WHAT YOU HAVE TO DO » What are the lines, written out exactly, from the one containing "The width and height of the screenshot is (600, 990)." to the end of the entries below? Include both ends and nothing more.

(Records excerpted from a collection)
────────────────────────────────────────

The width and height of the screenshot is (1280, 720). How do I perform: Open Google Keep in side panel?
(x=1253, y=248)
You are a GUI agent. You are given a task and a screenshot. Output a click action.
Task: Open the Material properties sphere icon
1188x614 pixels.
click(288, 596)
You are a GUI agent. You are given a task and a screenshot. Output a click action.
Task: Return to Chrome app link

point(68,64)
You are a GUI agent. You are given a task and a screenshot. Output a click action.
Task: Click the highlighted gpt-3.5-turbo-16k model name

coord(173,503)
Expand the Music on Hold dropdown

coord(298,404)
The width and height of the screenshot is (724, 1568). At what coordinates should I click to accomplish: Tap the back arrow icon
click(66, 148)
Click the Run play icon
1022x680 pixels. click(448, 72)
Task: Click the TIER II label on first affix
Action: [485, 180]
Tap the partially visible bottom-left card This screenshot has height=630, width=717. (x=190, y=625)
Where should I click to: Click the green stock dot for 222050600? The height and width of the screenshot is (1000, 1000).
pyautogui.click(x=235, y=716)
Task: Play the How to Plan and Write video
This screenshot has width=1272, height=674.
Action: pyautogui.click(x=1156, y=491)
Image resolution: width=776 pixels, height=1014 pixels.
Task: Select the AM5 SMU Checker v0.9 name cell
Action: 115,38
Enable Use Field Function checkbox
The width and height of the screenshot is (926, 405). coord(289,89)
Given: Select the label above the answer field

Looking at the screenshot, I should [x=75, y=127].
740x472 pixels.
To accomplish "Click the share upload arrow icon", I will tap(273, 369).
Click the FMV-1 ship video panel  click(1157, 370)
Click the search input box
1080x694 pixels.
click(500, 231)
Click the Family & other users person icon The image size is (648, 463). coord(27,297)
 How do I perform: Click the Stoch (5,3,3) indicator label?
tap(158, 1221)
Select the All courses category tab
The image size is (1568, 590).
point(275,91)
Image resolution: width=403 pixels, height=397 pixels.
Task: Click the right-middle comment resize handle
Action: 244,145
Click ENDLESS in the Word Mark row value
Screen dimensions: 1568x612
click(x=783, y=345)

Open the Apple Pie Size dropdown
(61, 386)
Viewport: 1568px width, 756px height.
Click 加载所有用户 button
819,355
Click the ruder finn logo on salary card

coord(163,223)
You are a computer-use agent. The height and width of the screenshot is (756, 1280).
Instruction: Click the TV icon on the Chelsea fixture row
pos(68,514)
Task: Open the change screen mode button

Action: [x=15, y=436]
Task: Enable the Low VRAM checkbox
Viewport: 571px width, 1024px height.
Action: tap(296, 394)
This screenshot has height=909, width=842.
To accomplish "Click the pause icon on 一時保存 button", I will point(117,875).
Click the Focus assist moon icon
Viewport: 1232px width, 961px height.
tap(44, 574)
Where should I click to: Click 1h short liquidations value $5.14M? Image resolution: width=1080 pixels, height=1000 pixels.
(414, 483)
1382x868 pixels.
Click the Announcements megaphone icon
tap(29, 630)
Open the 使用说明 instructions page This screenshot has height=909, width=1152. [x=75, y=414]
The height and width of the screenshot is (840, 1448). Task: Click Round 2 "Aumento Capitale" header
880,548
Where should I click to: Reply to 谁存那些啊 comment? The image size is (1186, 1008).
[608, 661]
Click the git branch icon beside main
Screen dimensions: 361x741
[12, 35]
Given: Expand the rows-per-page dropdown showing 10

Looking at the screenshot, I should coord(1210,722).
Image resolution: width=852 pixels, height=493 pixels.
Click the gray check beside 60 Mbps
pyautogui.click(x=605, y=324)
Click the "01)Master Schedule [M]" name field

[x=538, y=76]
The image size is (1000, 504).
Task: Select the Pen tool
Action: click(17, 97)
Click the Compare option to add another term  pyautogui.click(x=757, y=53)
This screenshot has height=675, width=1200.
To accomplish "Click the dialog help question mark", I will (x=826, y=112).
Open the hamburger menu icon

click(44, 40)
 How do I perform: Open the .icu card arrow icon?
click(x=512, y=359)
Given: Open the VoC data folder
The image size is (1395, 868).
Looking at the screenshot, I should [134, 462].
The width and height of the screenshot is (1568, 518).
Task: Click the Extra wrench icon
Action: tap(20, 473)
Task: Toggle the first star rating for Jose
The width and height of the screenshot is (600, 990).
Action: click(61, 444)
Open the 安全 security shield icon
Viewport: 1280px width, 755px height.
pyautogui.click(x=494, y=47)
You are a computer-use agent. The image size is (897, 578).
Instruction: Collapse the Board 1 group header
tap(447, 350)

────────────────────────────────────────

EXPECTED ANSWER »
The width and height of the screenshot is (600, 990).
Action: click(61, 444)
Open the 安全 security shield icon
Viewport: 1280px width, 755px height.
pyautogui.click(x=494, y=47)
You are a computer-use agent. The image size is (897, 578).
Instruction: Collapse the Board 1 group header
tap(447, 350)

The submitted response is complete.